Resume the forum thread about IoGetDeviceNumaNode returning "unknown," picking up right after its last sentence.

BEGIN Supplied passage

IoGetDeviceNumaNode returns "unknown"

QuasiCodo · June 9, 2011, 2:01pm

I have a server with 64 logical processors and 4 NUMA nodes running WS08R2.

In my driver I am calling IoGetDeviceNumaNode() and it seems to always
return STATUS_NOT_FOUND, which means that the NUMA node number of the
device is unknown.

Is there a way to force the system to assign the devices to “nearby”
NUMA nodes? Or is this rather a function of the BIOS which WS08R2 reads
during OS boot?

thx,

((&->

Alex_Grig · June 9, 2011, 2:08pm

Are you passing the PDO pointer to it?

QuasiCodo · June 9, 2011, 2:32pm

On 6/9/2011 12:11 PM, xxxxx@broadcom.com wrote:

Are you passing the PDO pointer to it?

Yes. IoGetDeviceNumaNode() works great on other NUMA platforms, but for
some reason, it is not working on this platform:

WDFDEVICE device;
PDEVICE_OBJECT wdmPdo;

…
status = WdfDeviceCreate( &DeviceInit, &fdoAttributes, &device );
…
wdmPdo = WdfDeviceWdmGetPhysicalDevice( device);

numa_status = (*IoGetDeviceNumaNode)(wdmPdo, &nodeNum);
if ( NT_SUCCESS(numa_status) )
{
fdoContext->driverNumaNode = nodeNum;
}
else
{
print (“IoGetDeviceNumaNode failed with status 0x%X, disabling
affinity for this device. Please try setting affinity manually.”,
numa_status);
}

Is this something to do with the HAL perhaps?

((&->

Alex_Grig · June 9, 2011, 7:53pm

I suspect that whatever is supposed to report the topology to Windows doesn’t do its job.

Jake_Oshins · June 9, 2011, 11:29pm

The OS only knows what the BIOS tells it, at least with respect to this.

But, really, are you sure it matters? In almost all machines, I/O is
equally close to every CPU/memory node. And even when it’s not, the most
important thing you can do with respect to NUMA for I/O is to complete the
interrupt back to the processor which initiated the I/O. (This is
facilitated through RSS in NDIS and “NUMA I/O” in storport.)

Any other affinitization of stuff for a device is truly secondary. I
suppose you could try to allocate your common buffer “close” to the device,
but I’d be surprised if even that makes much difference.

Jake Oshins
Windows Kernel Team
Microsoft

“QuasiCodo” wrote in message news:xxxxx@ntdev…

I have a server with 64 logical processors and 4 NUMA nodes running WS08R2.

In my driver I am calling IoGetDeviceNumaNode() and it seems to always
return STATUS_NOT_FOUND, which means that the NUMA node number of the
device is unknown.

Is there a way to force the system to assign the devices to “nearby”
NUMA nodes? Or is this rather a function of the BIOS which WS08R2 reads
during OS boot?

thx,

((&->

Alex_Grig · June 10, 2011, 12:37pm

I’m not even sure if there is a way to allocate a common buffer on a given node.

QuasiCodo · June 10, 2011, 1:15pm

Jake:

The OS only knows what the BIOS tells it, at least with respect to this.

Ah, this is what I suspected. So the BIOS is probably not enumerating
the cards correctly with respect to NUMA and so the OS doesn’t know what
the assignment is. Thus we get the “unknown” status.

END Supplied passage
BEGIN Records shown

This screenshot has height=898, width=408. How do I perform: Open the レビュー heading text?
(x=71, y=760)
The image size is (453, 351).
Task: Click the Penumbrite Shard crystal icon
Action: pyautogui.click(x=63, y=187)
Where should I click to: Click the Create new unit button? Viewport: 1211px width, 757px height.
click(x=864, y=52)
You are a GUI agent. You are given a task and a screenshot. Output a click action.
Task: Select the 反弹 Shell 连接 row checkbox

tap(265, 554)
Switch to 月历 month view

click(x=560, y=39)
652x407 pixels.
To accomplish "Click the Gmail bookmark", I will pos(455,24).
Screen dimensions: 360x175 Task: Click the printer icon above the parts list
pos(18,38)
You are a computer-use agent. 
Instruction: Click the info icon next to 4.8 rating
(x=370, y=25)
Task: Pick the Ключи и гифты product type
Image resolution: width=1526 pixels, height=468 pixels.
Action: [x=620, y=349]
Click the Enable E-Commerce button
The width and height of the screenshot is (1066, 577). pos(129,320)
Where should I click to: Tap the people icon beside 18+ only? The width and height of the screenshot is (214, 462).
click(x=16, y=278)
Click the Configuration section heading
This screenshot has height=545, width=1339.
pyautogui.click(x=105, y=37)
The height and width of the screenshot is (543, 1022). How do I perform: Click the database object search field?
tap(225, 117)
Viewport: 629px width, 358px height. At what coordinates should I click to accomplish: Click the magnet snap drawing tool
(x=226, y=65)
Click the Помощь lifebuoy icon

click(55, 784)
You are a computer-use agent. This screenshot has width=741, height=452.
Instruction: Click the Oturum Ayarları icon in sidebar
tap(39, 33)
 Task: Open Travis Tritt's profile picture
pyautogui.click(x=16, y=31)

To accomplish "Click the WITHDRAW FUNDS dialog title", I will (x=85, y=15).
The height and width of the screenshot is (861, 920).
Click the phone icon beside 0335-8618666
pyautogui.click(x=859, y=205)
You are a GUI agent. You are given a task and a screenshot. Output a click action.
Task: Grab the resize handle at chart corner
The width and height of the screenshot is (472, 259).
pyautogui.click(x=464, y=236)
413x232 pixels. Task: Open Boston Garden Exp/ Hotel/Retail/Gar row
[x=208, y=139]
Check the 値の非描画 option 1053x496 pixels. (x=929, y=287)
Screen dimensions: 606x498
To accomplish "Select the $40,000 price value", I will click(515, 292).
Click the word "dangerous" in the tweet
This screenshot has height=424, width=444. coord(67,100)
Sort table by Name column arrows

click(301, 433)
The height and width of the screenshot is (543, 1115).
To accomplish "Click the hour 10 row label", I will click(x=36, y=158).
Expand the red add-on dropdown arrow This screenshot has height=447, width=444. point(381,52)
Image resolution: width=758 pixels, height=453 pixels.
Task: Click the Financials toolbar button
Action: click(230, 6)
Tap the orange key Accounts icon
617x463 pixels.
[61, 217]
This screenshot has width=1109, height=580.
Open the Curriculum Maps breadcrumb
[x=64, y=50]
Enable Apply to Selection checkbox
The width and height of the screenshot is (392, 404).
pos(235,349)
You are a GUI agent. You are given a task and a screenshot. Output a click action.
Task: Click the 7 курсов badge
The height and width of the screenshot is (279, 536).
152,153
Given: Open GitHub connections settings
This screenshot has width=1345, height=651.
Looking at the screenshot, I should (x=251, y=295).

END Records shown

▶ [Result below]
But, really, are you sure it matters? In almost all machines, I/O is
equally close to every CPU/memory node.

CoreInfo for this system shows the following access matrix:

Approximate Cross-NUMA Node Access Cost (relative to fastest):
00 01 02 03
00: 1.4 1.6 1.6 1.7
01: 1.6 1.3 1.6 1.3
02: 1.6 1.6 1.3 1.0
03: 1.6 1.7 1.6 1.0

And even when it’s not, the most
important thing you can do with respect to NUMA for I/O is to complete
the interrupt back to the processor which initiated the I/O. (This is
facilitated through RSS in NDIS and “NUMA I/O” in storport.)

Thanks for the info. We are currently developing directed completion
thread to handle this.

Any other affinitization of stuff for a device is truly secondary. I
suppose you could try to allocate your common buffer “close” to the
device, but I’d be surprised if even that makes much difference.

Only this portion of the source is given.